**DATA RECORDS:**
---+---
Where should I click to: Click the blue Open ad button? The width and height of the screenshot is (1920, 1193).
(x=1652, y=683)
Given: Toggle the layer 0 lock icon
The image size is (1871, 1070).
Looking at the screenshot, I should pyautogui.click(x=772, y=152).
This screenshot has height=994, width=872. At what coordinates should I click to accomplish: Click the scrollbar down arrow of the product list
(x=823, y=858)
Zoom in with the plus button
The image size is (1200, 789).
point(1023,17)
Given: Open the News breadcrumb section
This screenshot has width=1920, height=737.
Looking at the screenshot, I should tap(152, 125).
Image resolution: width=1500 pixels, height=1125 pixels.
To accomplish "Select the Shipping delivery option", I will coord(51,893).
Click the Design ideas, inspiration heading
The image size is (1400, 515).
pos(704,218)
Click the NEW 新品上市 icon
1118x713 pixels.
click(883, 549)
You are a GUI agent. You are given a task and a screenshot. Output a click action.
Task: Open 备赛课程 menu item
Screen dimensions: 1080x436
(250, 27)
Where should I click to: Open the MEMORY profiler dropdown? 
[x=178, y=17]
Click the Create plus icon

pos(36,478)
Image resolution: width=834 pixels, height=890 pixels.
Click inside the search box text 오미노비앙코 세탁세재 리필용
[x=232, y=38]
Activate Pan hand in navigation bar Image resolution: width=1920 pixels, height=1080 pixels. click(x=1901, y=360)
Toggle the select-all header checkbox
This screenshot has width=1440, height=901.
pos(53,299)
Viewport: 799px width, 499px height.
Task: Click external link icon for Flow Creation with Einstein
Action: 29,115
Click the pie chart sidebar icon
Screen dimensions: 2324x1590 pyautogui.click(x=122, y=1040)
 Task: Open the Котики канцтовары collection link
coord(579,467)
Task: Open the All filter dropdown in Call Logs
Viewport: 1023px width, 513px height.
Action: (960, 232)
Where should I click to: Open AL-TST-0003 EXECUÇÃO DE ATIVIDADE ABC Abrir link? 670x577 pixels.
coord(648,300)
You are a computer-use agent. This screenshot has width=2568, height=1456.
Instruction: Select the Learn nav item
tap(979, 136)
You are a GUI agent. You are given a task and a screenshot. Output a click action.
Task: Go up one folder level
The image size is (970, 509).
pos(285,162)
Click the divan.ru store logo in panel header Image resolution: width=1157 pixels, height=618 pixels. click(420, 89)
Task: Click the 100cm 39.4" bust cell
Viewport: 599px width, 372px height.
---+---
Reproduce every one of the entries above word for word, changing nothing.

**EXERCISE RESULT:**
Where should I click to: Click the blue Open ad button? The width and height of the screenshot is (1920, 1193).
(x=1652, y=683)
Given: Toggle the layer 0 lock icon
The image size is (1871, 1070).
Looking at the screenshot, I should pyautogui.click(x=772, y=152).
This screenshot has height=994, width=872. At what coordinates should I click to accomplish: Click the scrollbar down arrow of the product list
(x=823, y=858)
Zoom in with the plus button
The image size is (1200, 789).
point(1023,17)
Given: Open the News breadcrumb section
This screenshot has width=1920, height=737.
Looking at the screenshot, I should tap(152, 125).
Image resolution: width=1500 pixels, height=1125 pixels.
To accomplish "Select the Shipping delivery option", I will coord(51,893).
Click the Design ideas, inspiration heading
The image size is (1400, 515).
pos(704,218)
Click the NEW 新品上市 icon
1118x713 pixels.
click(883, 549)
You are a GUI agent. You are given a task and a screenshot. Output a click action.
Task: Open 备赛课程 menu item
Screen dimensions: 1080x436
(250, 27)
Where should I click to: Open the MEMORY profiler dropdown? 
[x=178, y=17]
Click the Create plus icon

pos(36,478)
Image resolution: width=834 pixels, height=890 pixels.
Click inside the search box text 오미노비앙코 세탁세재 리필용
[x=232, y=38]
Activate Pan hand in navigation bar Image resolution: width=1920 pixels, height=1080 pixels. click(x=1901, y=360)
Toggle the select-all header checkbox
This screenshot has width=1440, height=901.
pos(53,299)
Viewport: 799px width, 499px height.
Task: Click external link icon for Flow Creation with Einstein
Action: 29,115
Click the pie chart sidebar icon
Screen dimensions: 2324x1590 pyautogui.click(x=122, y=1040)
 Task: Open the Котики канцтовары collection link
coord(579,467)
Task: Open the All filter dropdown in Call Logs
Viewport: 1023px width, 513px height.
Action: (960, 232)
Where should I click to: Open AL-TST-0003 EXECUÇÃO DE ATIVIDADE ABC Abrir link? 670x577 pixels.
coord(648,300)
You are a computer-use agent. This screenshot has width=2568, height=1456.
Instruction: Select the Learn nav item
tap(979, 136)
You are a GUI agent. You are given a task and a screenshot. Output a click action.
Task: Go up one folder level
The image size is (970, 509).
pos(285,162)
Click the divan.ru store logo in panel header Image resolution: width=1157 pixels, height=618 pixels. click(420, 89)
Task: Click the 100cm 39.4" bust cell
Viewport: 599px width, 372px height.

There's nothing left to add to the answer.